Changed woodlands.  Fire suppression during the past 170 years, deer overbrowse and human-created disturbances have caused many changes in these woodlands.  Without fire, the woodlands have been invaded by aggressive, shade-tolerant understory trees such as maple, ash, cherry, elm, basswood, and box elder.  These trees closed the canopy, creating a darker, more forest-like environment. Little light remained for oak seedlings and diverse ground layer plants.  

In addition, a growing deer population browsed the oak seedlings and native plants.  These unbalanced ecosystems were ripe for invasion by non-native species such as buckthorn, honeysuckle and garlic mustard, which are not controlled by our native pests.

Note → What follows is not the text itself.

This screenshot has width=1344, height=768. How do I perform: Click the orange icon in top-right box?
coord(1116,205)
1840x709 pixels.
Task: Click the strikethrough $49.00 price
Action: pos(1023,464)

Breaking point.  Our oak-hickory woodlands are now nearing a breaking point.  Deer browse and dense shade combine to combine to create a situation in which oak seedlings have a difficult time sprouting and surviving; once the old trees die, the ok woodland will expire.  In order to save our woodlands we must take an active role, including the removal of invasive species, thinning out aggressive non-native tree species, initiating a regular fire regime and reestablishing and promoting native woodland plants.


Thinning operations should be included in any woodland management plan and overseen by an arborist.  The timing of thinning will depend on the species and rate of growth. Canopy coverage over an area should range from 30% to 80%, depending on the soil type, slope and aspect (compass direction) of the woodland being restored.

Visual assessment.  Each property requires individual assessment.  A visual check will show where tree crowns are overlapping and thinning is needed.  The aim should be to create a “ring of sky” around each tree that is retained, and into which it will spread.  The woodland edge should normally be left unthinned to create dense, branching growth that shelters the woodland from the wind.  Trees Can be selected to give a variety of form and structure and to break up planting lines.

Selective thinning.  Selective thinning involves individually selecting trees for thinning, normally removing those that are weak, diseased, forked, or dead and retaining the strongest, straightest and healthiest trees.  Where growth is good throughout a property, the removal of viable trees may be necessary. Selection of trees should be made in winter when the crown and upper stem can easily be seen.

Village program.  Riverwoods has a cost-share program for residents wishing to carry out a canopy or subcanopy tree thinning.  To obtain a permit for the project an ecological consultation with the Village Ecologist is required. If approved by the Ecologist, a permit will be given by the Village and, once the Village is notified that the work is completed and the Ecologist verifies that the work has been properly completed, the resident will be reimbursed according to the provisions of the program.